Brothers Chris and Scott Ramsey are trying to purchase a pastel Victorian-style duplex built in 1867 in the 2600 block of Collingwood that was once recommended for demolition. The brothers would renovate the Old West End property, which is now an eyesore with peeling paint and much of the wooden siding missing on the south side of the home.
"I don't want to look at it the way it looks now," said Scott Ramsey, 34, who lives with his wife on the west side of the street across from the property.
The brothers were granted their petition with the city to remove the home from the demolition list. They have an agreement to purchase the property - which the county values at $65,100 - for only $5,000. However, an outstanding water bill from a former owner could spoil the deal, Chris Ramsey, 22, said. The city may not forgive the $3,600 bill, which "may be an absolute road block and deal breaker," he added.
The Ramseys grew up in Springfield Township and said they moved to the Old West End in adulthood because of the architecture and culture of the neighborhood. Scott Ramsey is quick to point out that his house was once home to Toledo Mayor William T. Jackson, who led the city in the 1920s.

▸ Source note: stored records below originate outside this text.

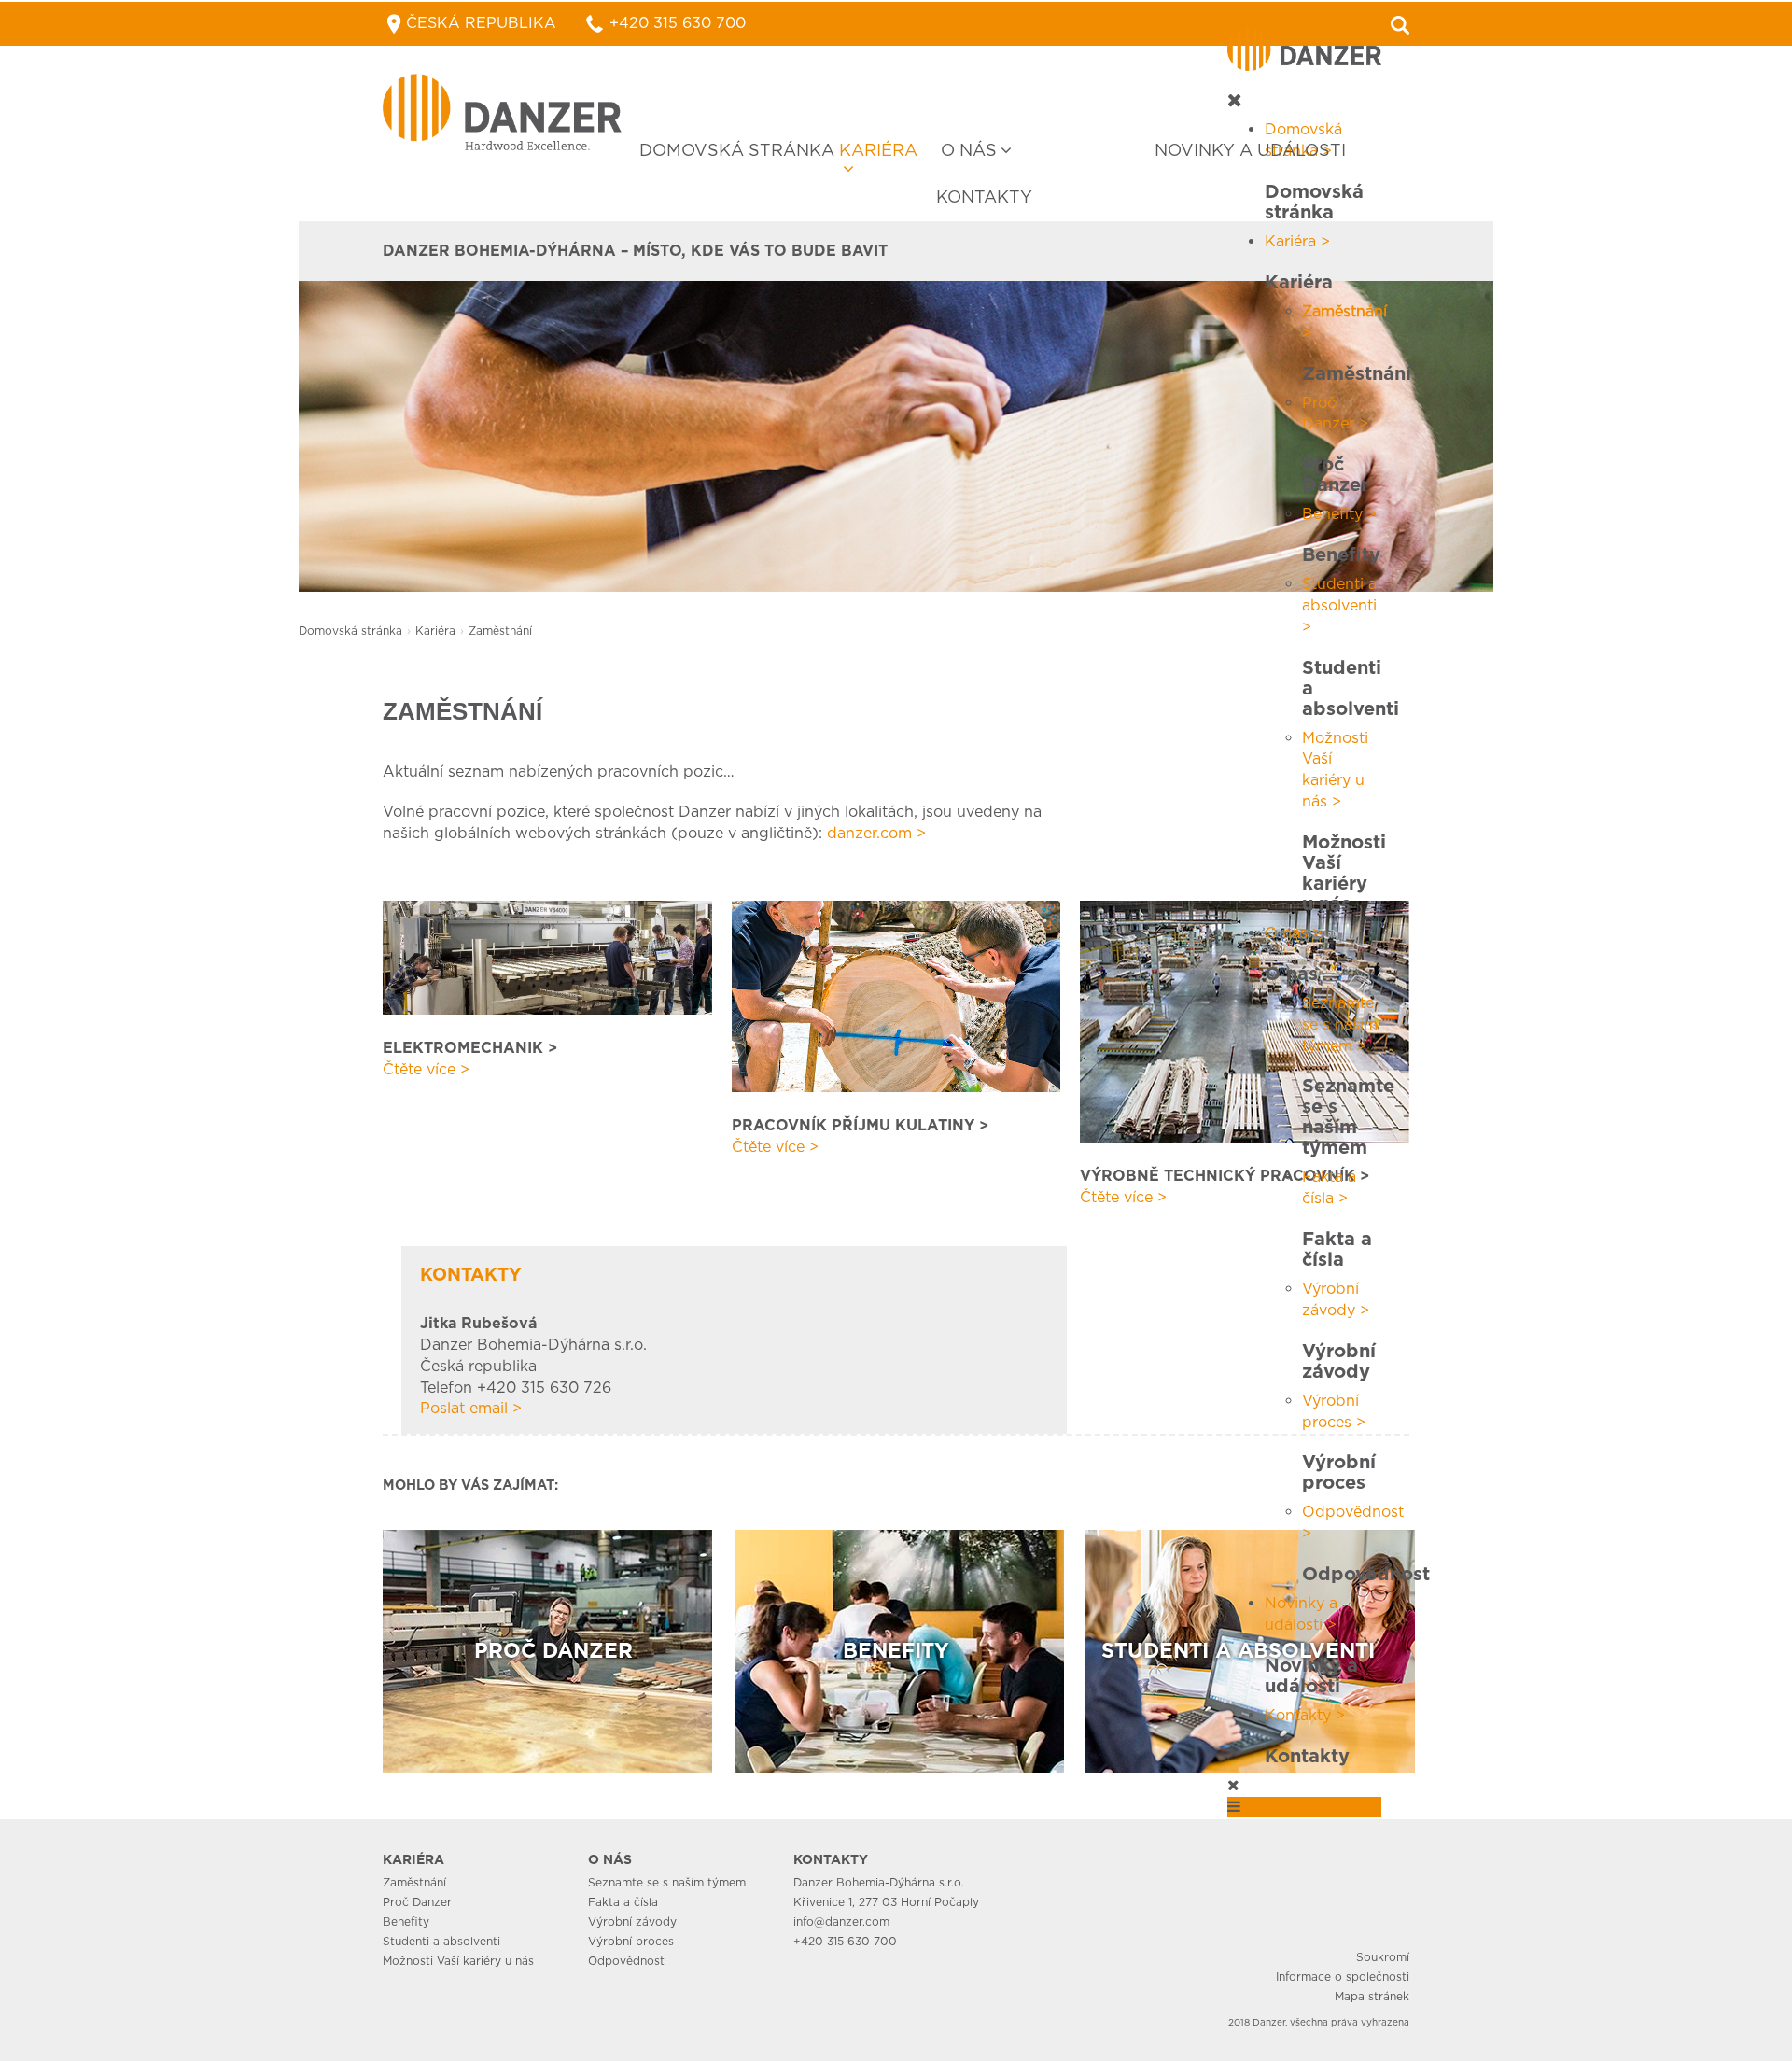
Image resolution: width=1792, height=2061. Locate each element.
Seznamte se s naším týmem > (1340, 1024)
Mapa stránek (1372, 1996)
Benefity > (1339, 514)
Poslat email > (471, 1408)
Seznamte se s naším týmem (667, 1882)
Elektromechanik (463, 1048)
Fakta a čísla (623, 1902)
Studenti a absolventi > (1339, 605)
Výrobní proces (631, 1941)
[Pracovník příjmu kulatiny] (896, 995)
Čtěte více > (426, 1069)
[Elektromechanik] (547, 956)
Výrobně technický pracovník (1217, 1176)
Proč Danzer (417, 1902)
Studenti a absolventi (441, 1941)
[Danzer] (502, 112)
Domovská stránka (736, 150)
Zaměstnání (414, 1882)
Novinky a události (1250, 150)
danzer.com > (876, 833)
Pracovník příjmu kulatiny (853, 1125)
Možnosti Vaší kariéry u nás (458, 1961)
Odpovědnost (626, 1961)
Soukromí (1382, 1957)
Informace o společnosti (1342, 1977)
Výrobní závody (632, 1921)
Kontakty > (1305, 1715)
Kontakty (984, 196)
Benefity (406, 1921)
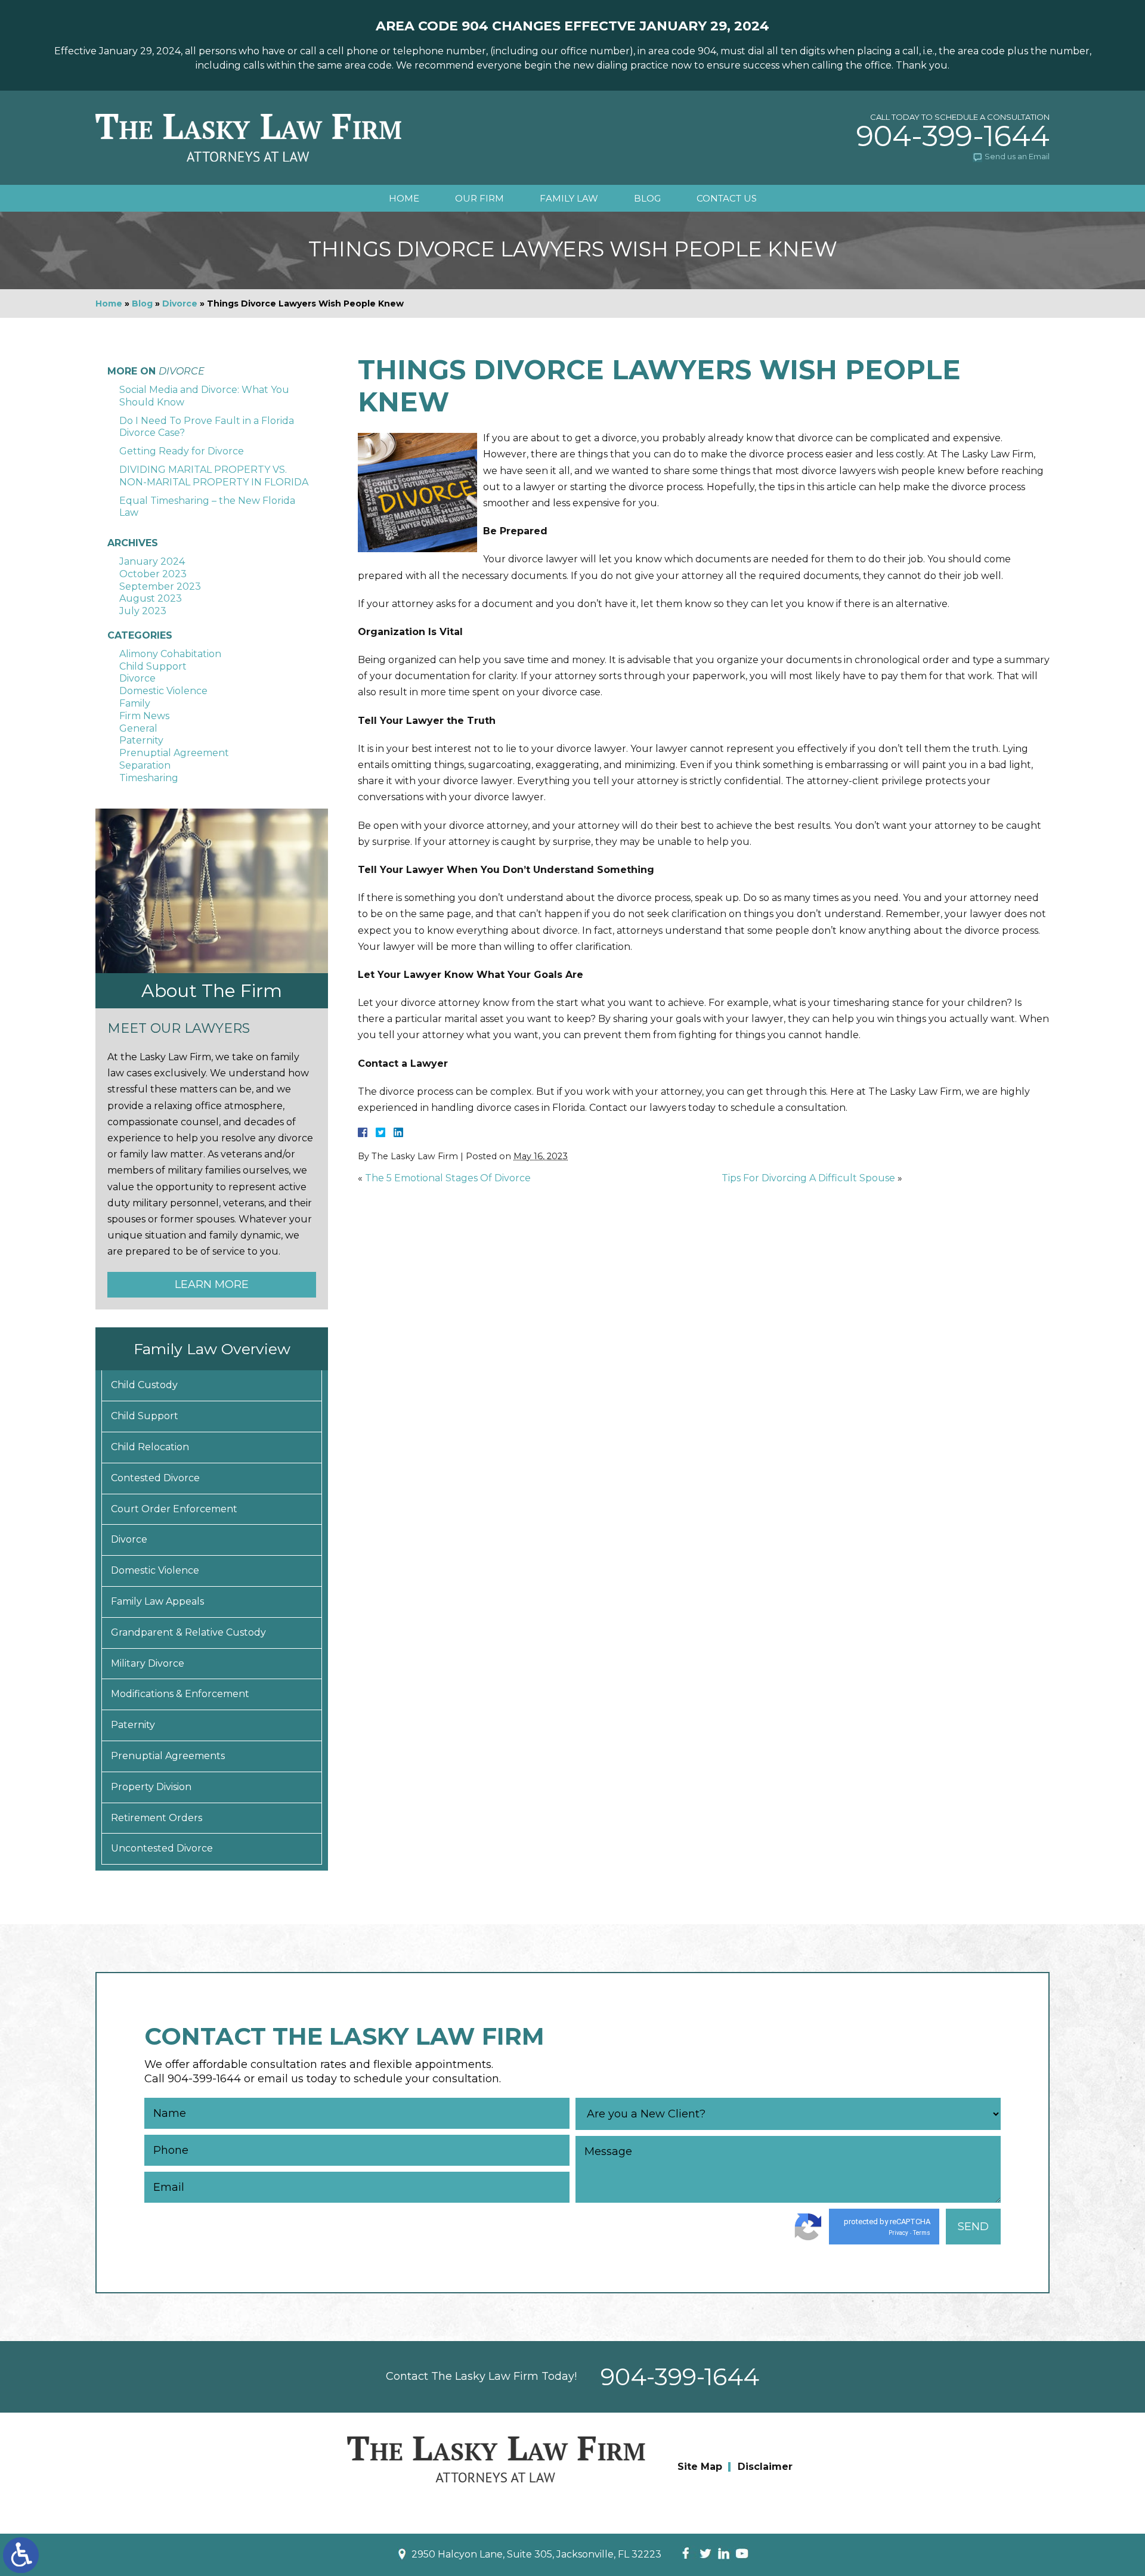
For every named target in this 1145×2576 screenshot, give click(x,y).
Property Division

The brothers have purchased and renovated other properties in and around the historic neighborhood. Another brother, Dave Ramsey, 29, recently purchased the home next door to Ms. Effler in the 2800 block of Collingwood. He's renovating the historic home, built in 1910.
"It is a lot of work," Dave Ramsey said. "But I think it's good for the city and good for the area. And it's a good investment at this point in the economy, to buy a house and put some sweat equity and investment into the area."